Políticas

política de segurança da informação

 

1 - OBJETIVO

Definir as expectativas da organização quanto ao uso dos seus Computadores e Rede, e de estabelecer procedimentos visando prevenir e responder a incidentes relativos à segurança e proteção da Informação.

2 - ÂMBITO

Este documento contém um conjunto de decisões que, coletivamente, determinam a postura da organização em relação à segurança e ao uso dos Recursos Computacionais.

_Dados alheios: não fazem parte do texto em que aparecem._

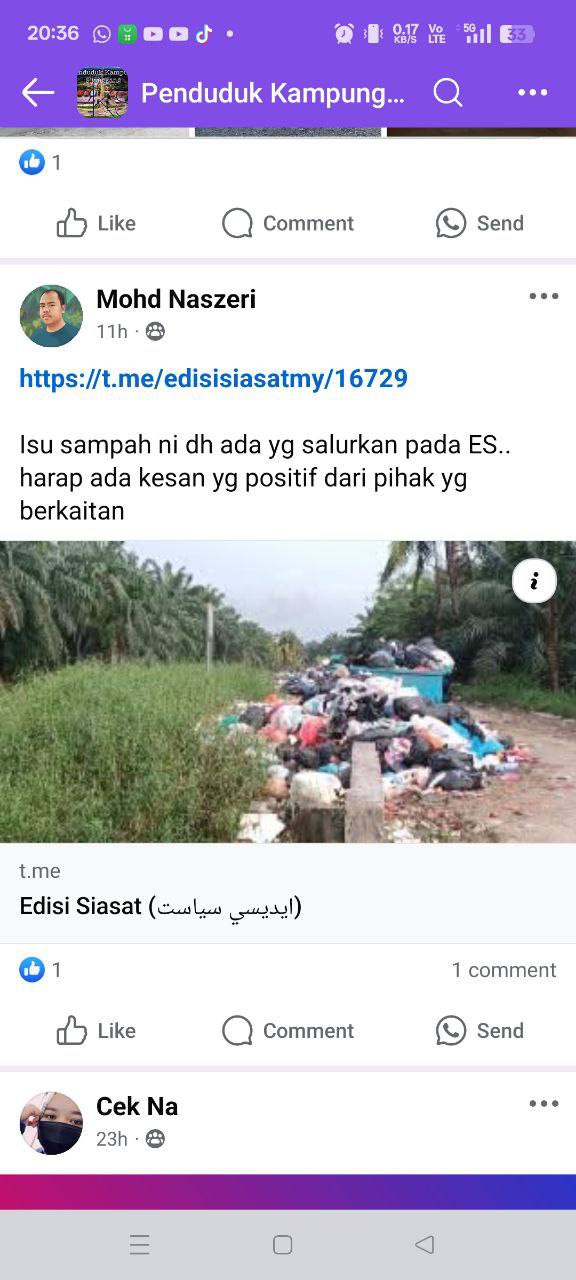Viewport: 576px width, 1280px height.
Task: View the garbage pile link preview image
Action: [288, 692]
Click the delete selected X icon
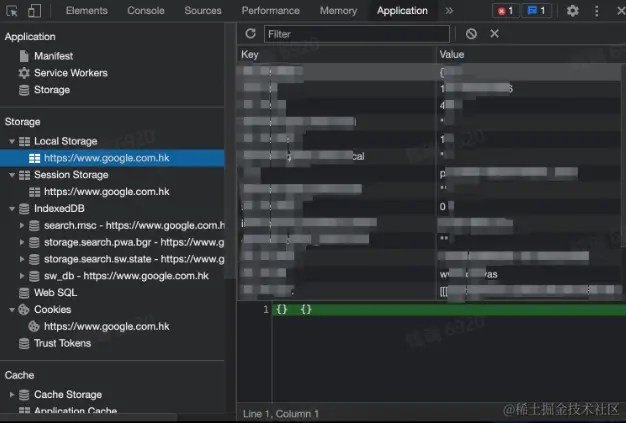The image size is (626, 423). 494,34
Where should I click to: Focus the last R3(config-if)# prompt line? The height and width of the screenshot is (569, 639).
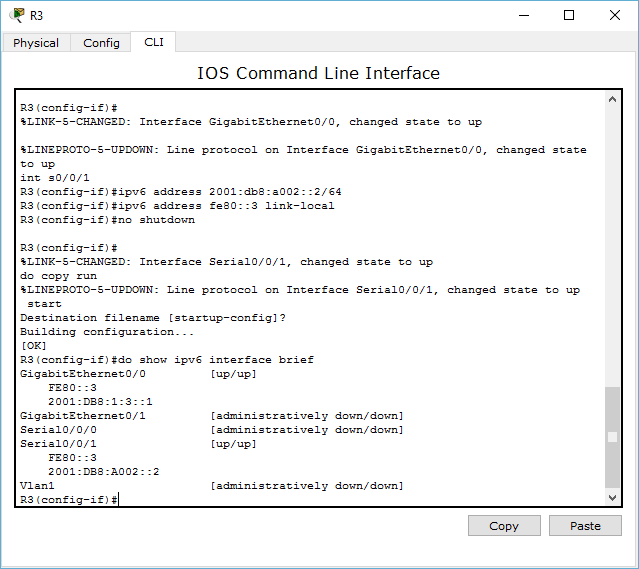70,499
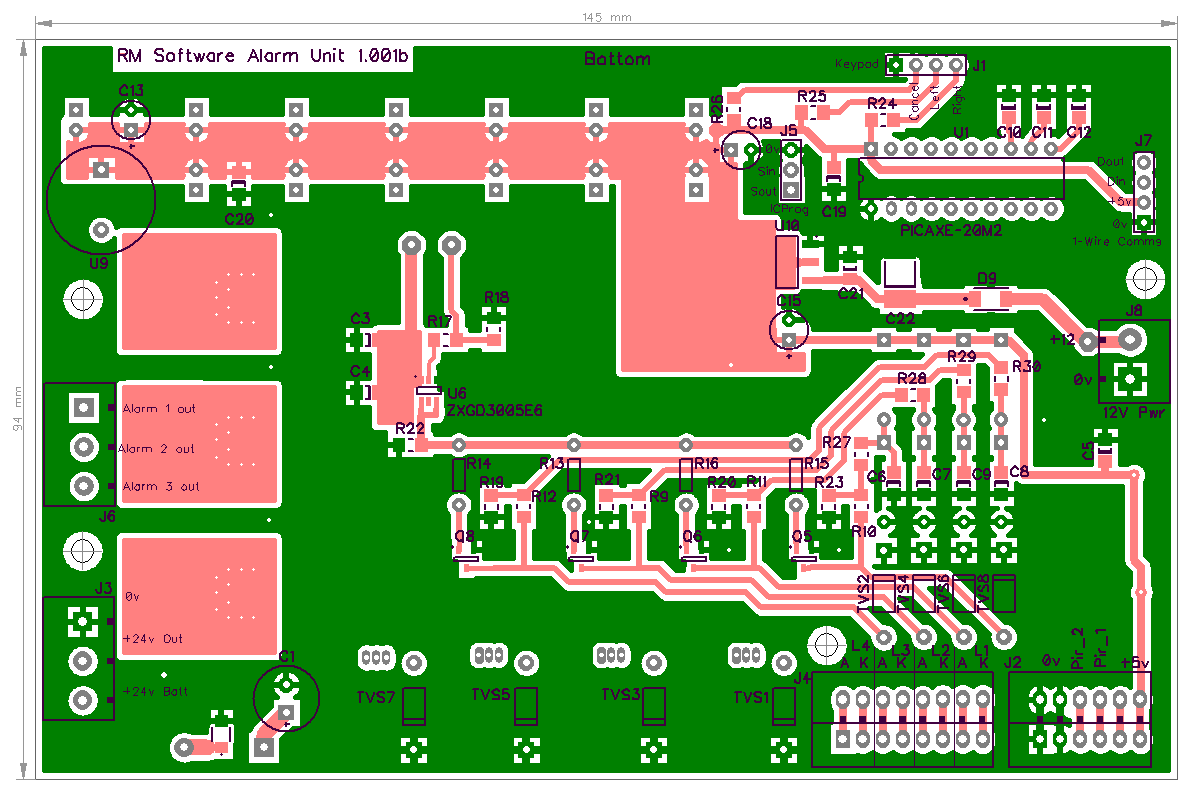The height and width of the screenshot is (789, 1187).
Task: Select the J7 1-Wire Comms header
Action: (1144, 192)
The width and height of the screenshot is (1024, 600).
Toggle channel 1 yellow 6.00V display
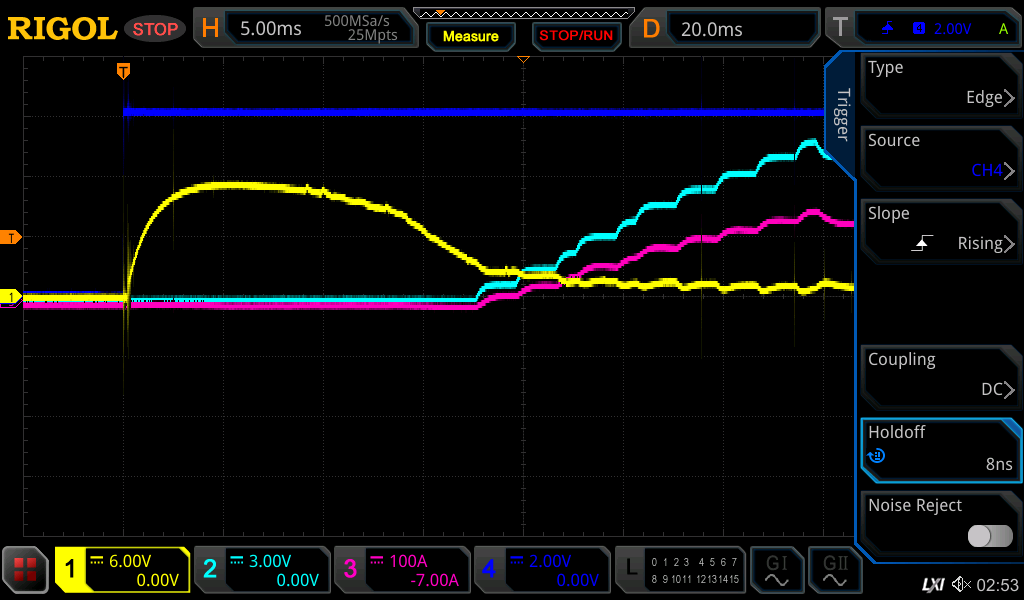click(x=122, y=570)
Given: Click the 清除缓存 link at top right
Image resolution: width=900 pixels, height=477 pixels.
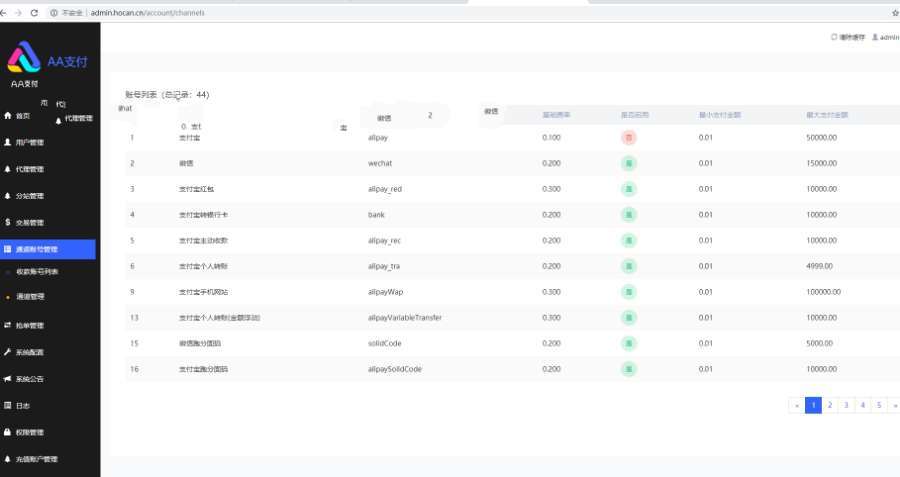Looking at the screenshot, I should click(850, 37).
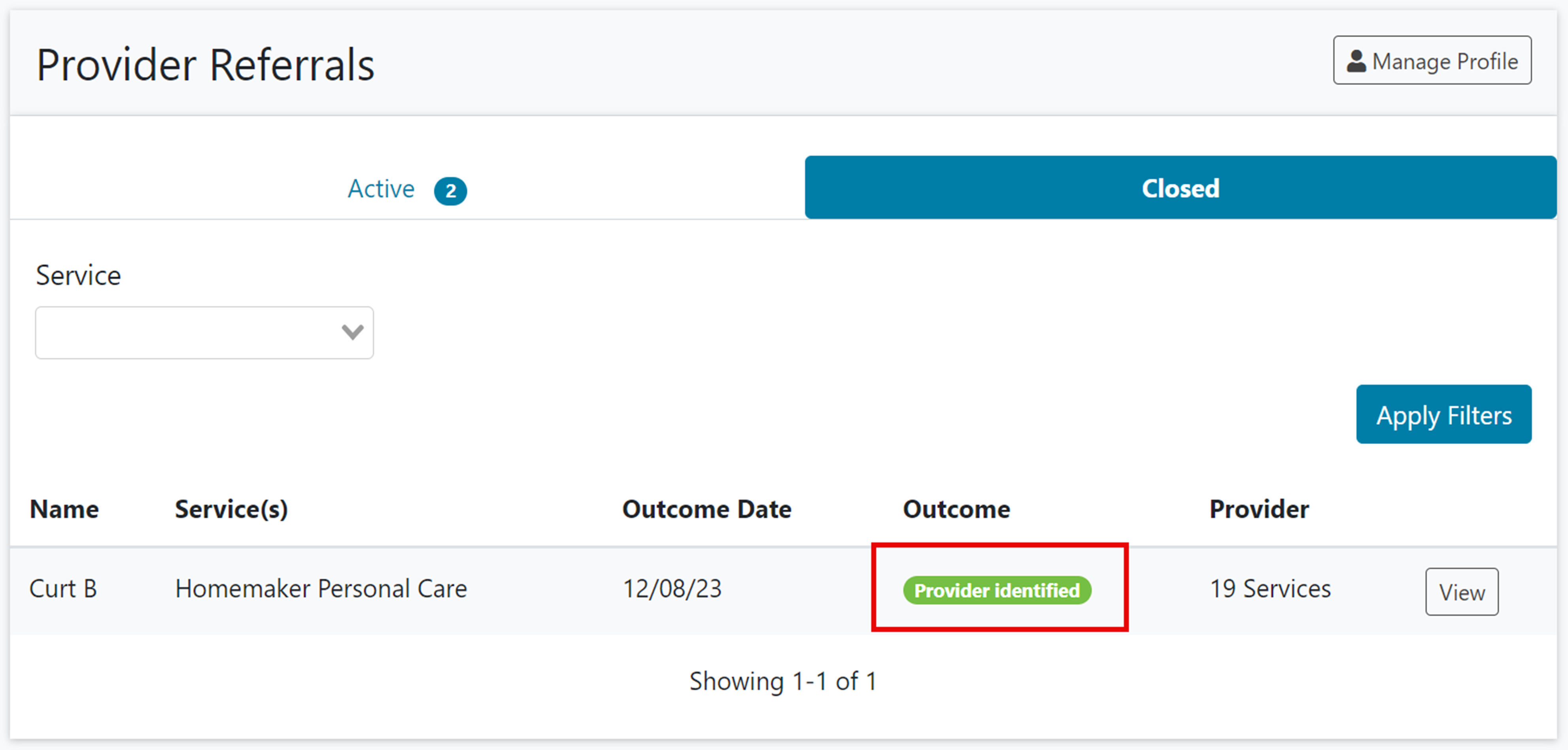
Task: Expand the Service dropdown chevron arrow
Action: [x=352, y=332]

Mais precisamente, uma política que determina os limites aceitáveis de comportamento, e as medidas a serem tomadas no caso de violação ou uso desapropriado destes recursos.

3 - DEFINIÇÕES

  • Recursos Computacionais da empresa são os equipamentos, as instalações ou bancos de dados direta ou indiretamente administrados, mantidos ou operados por todos os setores da empresa, tais como:
    - computadores e terminais de qualquer espécie;
    - impressoras;
    - redes;
    - equipamentos afins;
    - banco de dados ou documentos residentes em disco, fita ou outros meios de armazenamento de informação;
    - salas de computadores.

  • Usuário é qualquer pessoa autorizada que utiliza, algum recurso computacional da Empresa, incluindo pessoas físicas ou jurídicas, que acessam os recursos via rede eletrônica ou em salas de computadores da empresa e aquelas que utilizam qualquer rede da Empresa para conectar uma máquina pessoal e qualquer outro sistema ou serviço.

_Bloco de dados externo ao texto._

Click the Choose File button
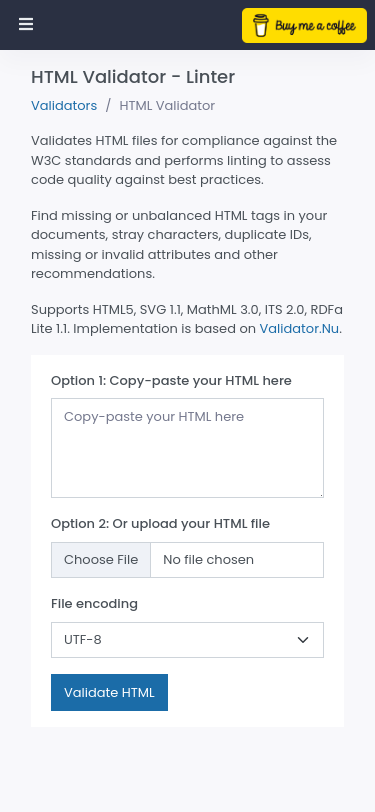This screenshot has height=812, width=375. 101,560
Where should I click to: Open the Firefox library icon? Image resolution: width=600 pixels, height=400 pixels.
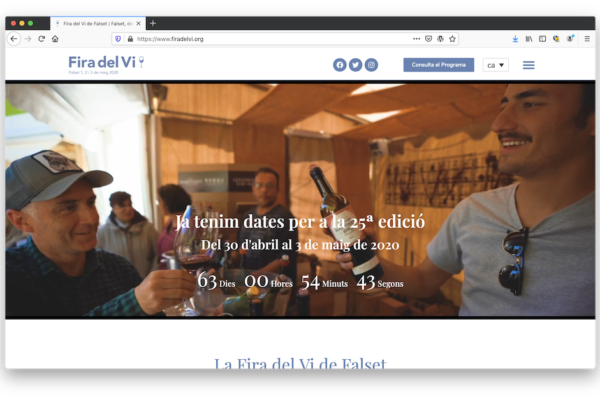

  • Pirataria é a utilização de Programa sem licença de uso, as formas mais comuns são:
    - Instalação em casa de um programa comprado pela empresa. Instalação de uma única cópia de um programa em todos os computadores da empresa;
    - Instalação nos computadores da empresa de cópias de jogos e aplicativos particulares;
    - Instalação ou acesso de um programa mono-usuário em uma rede local;
    - Acesso a um programa em rede por mais usuários do que o número de licenças adquiridas.
    Fonte: http://www.abes.org.br

4 - ATIVIDADES

4.1 - Permissões e Uso dos Recursos Computacionais.

4.1.1 - Aos Usuários, como norma da empresa no processo de admissão serão obrigados a ler a Política de Segurança da Informação e de Uso dos Recursos Computacionais e assinar o Termo de Compromisso da empresa responsabilizando-se por possíveis danos causados à empresa, decorrentes da violação de uma ou mais normas. O Termo de Compromisso conterá a identificação para o acesso aos recursos computacionais e acesso à rede de computadores da empresa. O documento ficará em poder do RH, podendo o usuário solicitar uma cópia do mesmo para seu controle.

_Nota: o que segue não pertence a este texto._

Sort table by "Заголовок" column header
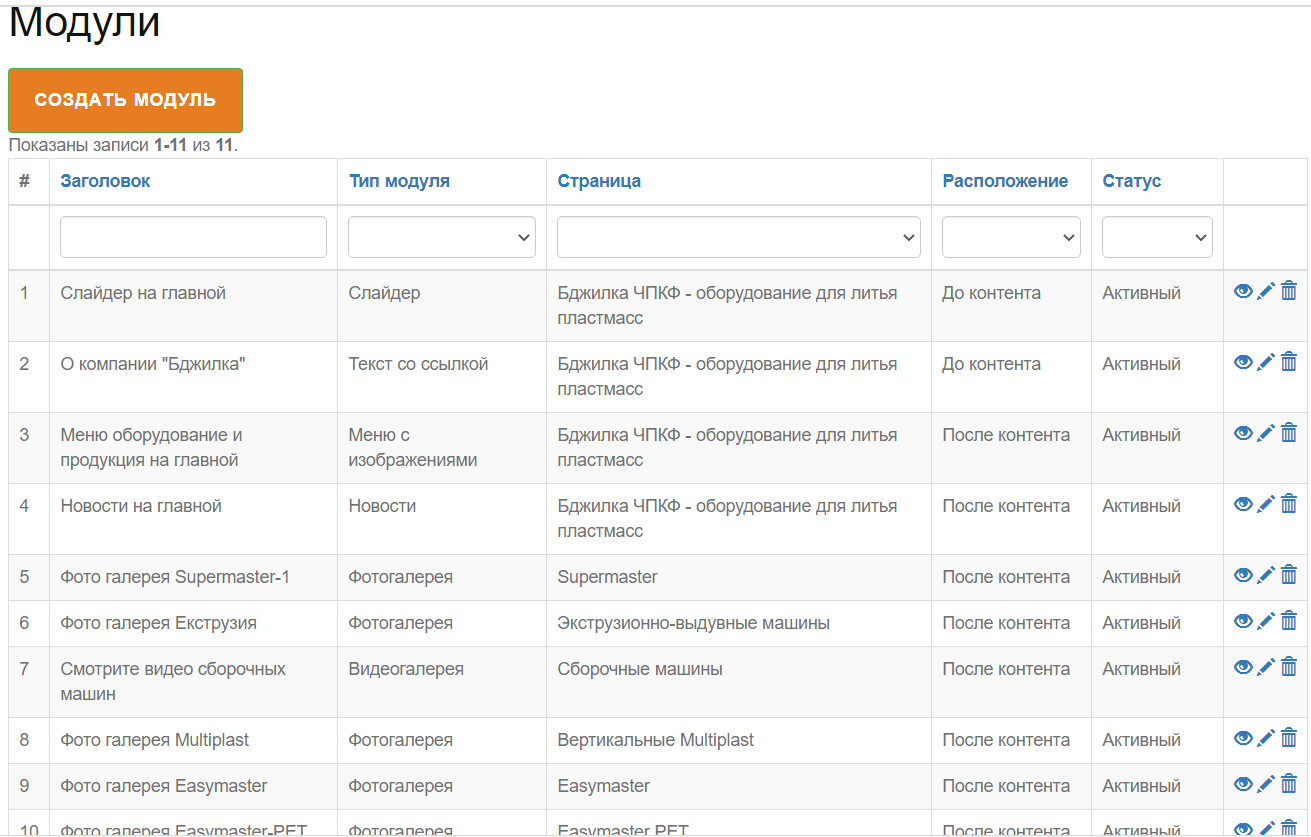Screen dimensions: 1311x837 105,181
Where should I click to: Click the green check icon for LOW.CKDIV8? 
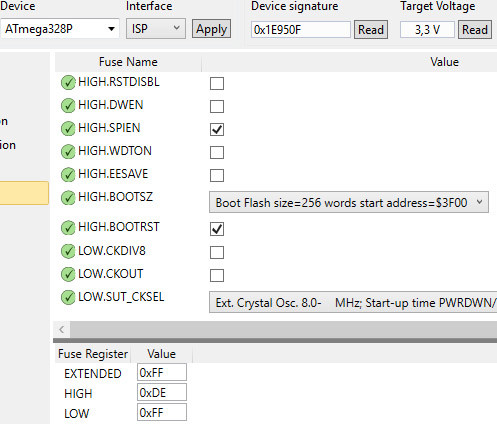pos(68,252)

4.1.2 - O Gestor (Gerente / Diretor) de cada setor será responsável pela solicitação ao Departamento de Informática da inclusão/alteração/exclusão de permissão de uso dos Recursos Computacionais da Empresa nos casos de admissão, desligamento ou transferência de setor do Usuário. A solicitação deve ser feita através de abertura de chamado no Helpdesk (Solicitação de Acesso à Rede Local, contas de e-mail , Acesso Web, aplicativos em geral) na Intranet, no endereço http://sumiweb.sumidenso.com.br.

4.1.3 - Os Usuários receberão conta e senha para acesso à Rede, E-mail, Internet e/ou Oracle quando solicitado e autorizado pelo Responsável do Setor. Os mesmos são responsáveis pela segurança de suas contas e senhas. A conta e a respectiva senha são atribuídas a um único usuário e não devem ser compartilhadas com mais pessoas sem a autorização expressa do Responsável do setor ou do Departamento de Informática. Os Usuários devem relatar imediatamente qualquer suspeita de tentativa de violação de Segurança. As respectivas senhas terão validade de 90 dias a partir da data de criação ou alteração da mesma. Para as contas de Internet e de E-mail, os usuários irão receber em um período de 7 dias anterior a data de expiração da senha, um e-mail comunicando os passos a serem realizados para alteração da mesma. Os usuários também terão a opção de alterarem suas senhas (Internet e E-mail e demais aplicativos) no momento desejado, através da Intranet da Sumidenso, acessando o link de Alteração de Senha que está localizado no Menu Principal, ou no próprio aplicativo. Caso a senha não seja alterada até a data da expiração da mesma, o acesso a sua conta será bloqueado até o momento em que seja feita a alteração de sua senha e uma nova data de expiração será automaticamente definida. No caso, da alteração de senha do Oracle ela será possível somente quando a mesma expirar e no próximo acesso do usuário será obrigatório a sua alteração.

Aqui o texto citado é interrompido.